House passes bill to limit nationwide injunctions
Published in Political News
WASHINGTON — The House passed a bill Wednesday that would curtail the power of federal district judges to issue nationwide injunctions, the most high-profile legislative pushback from Republicans to a string of rulings that have stymied certain executive actions from the Trump administration.
The chamber voted 219-213 to approve a bill that would stop those judges from handing down injunctive relief orders that apply to parties that are not involved in the case, except in certain situations. The measure, for example, has an exception for certain cases brought by multiple states.
The legislation now moves to the Senate, where Democrats on the Senate Judiciary Committee last week showed no signs of supporting a Republican push to limit nationwide injunctions.
Republicans this Congress have lambasted the injunctions as overstepping judicial power and say the rulings are stalling the agenda of a duly elected president, while Democrats argue the courts have been an important check on illegal or unconstitutional moves from a reckless Trump administration.
Lawmakers on both sides of the aisle chipped away at each other’s arguments in a floor debate Tuesday on the bill introduced by Rep. Darrell Issa, R-Calif.
Issa, who leads a House Judiciary subcommittee on the courts and other topics, said on the floor that the current situation empowers individual judges to dictate national policy and to “thwart the Constitution.”
“National injunctions are being used to halt executive actions and executive orders, not just for plaintiffs before the court, but across the entire country,” including for “individuals and entities that are not even parties to the litigation, and in many cases may not favor the outcome and would not have been willing plaintiffs,” Issa said.
Rep. Jamie Raskin of Maryland, the top Democrat on the House Judiciary Committee, said judges have explained “in painstaking detail” what is unlawful about Trump’s executive orders and actions. Raskin also pointed to the number of cases in which courts have issued relief.
“But if it seems like an incredible number of cases to lose in less than 100 days, recall that Trump is engaged in a record number of illegal actions at a breathtaking velocity never seen before in U.S. history,” Raskin said.
Republicans have pursued a multifaceted approach on the issue of national injunctions.
Sen. Charles E. Grassley, R-Iowa, the head of the Senate Judiciary Committee, rolled out a bill that he says would restrain lower courts’ ability to hand down “universal injunctions.”
And Rep. Jim Jordan, R-Ohio, the chairman of the House Judiciary Committee, has urged House appropriators to consider including language in fiscal 2026 funding bills that would “address the abusive use of nationwide injunctions.”
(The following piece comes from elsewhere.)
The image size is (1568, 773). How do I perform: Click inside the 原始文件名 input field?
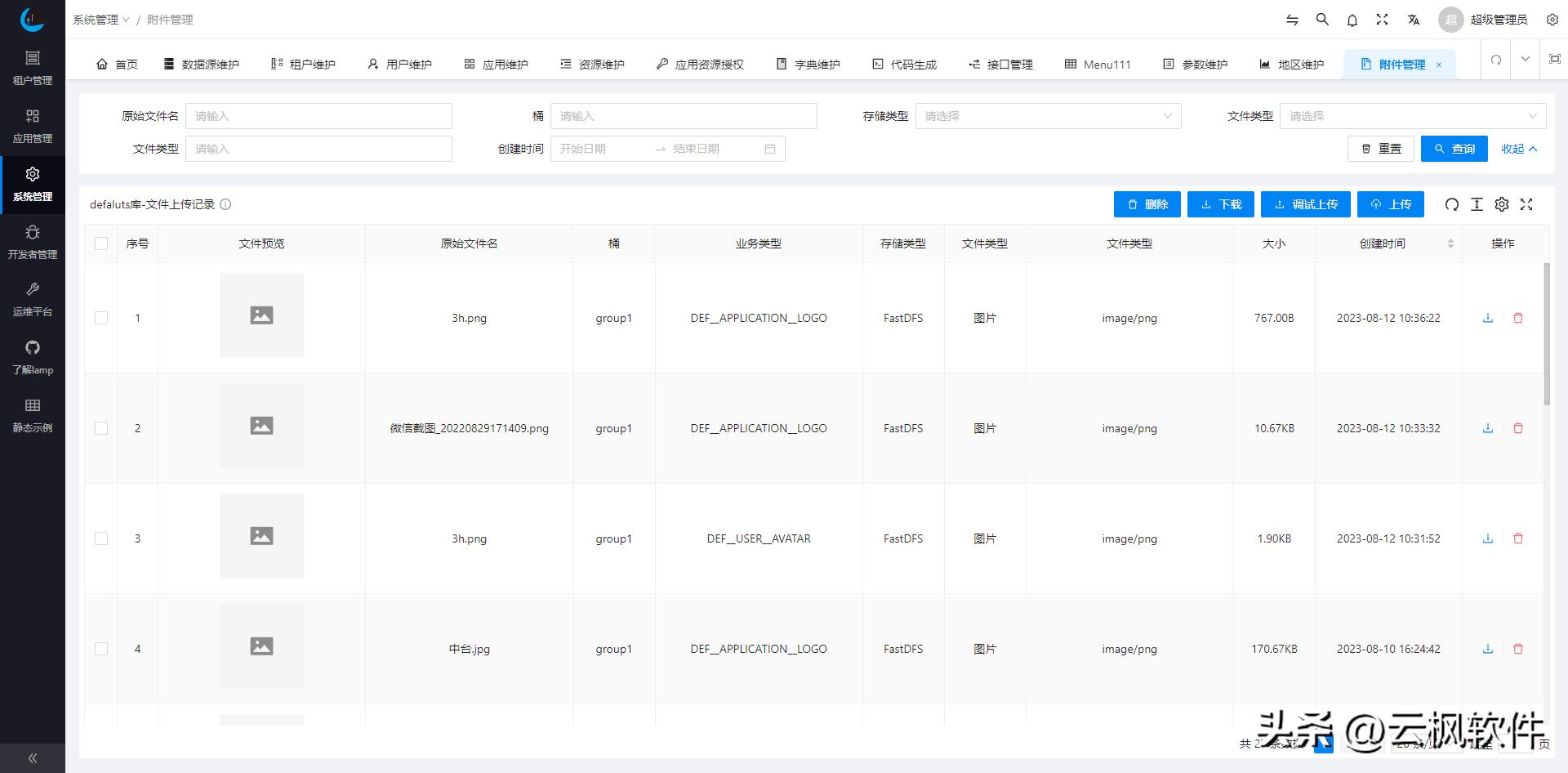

Jordan, in an interview, said lawmakers should use “every tool” they have, “which is oversight, legislation and power of the purse.”
“I think we have a good relationship with the appropriation committee,” Jordan said.
In passing the House bill, Republicans chose a less punitive response compared to calls to impeach Judge James E. Boasberg of the U.S. District Court for the District of Columbia, which was called for by right-wing lawmakers and Trump.
Boasberg was the federal judge who had ordered a temporary halt to the removal of all noncitizens in U.S. custody who were targeted under the administration’s proclamation based on the 1798 law known as the Alien Enemies Act.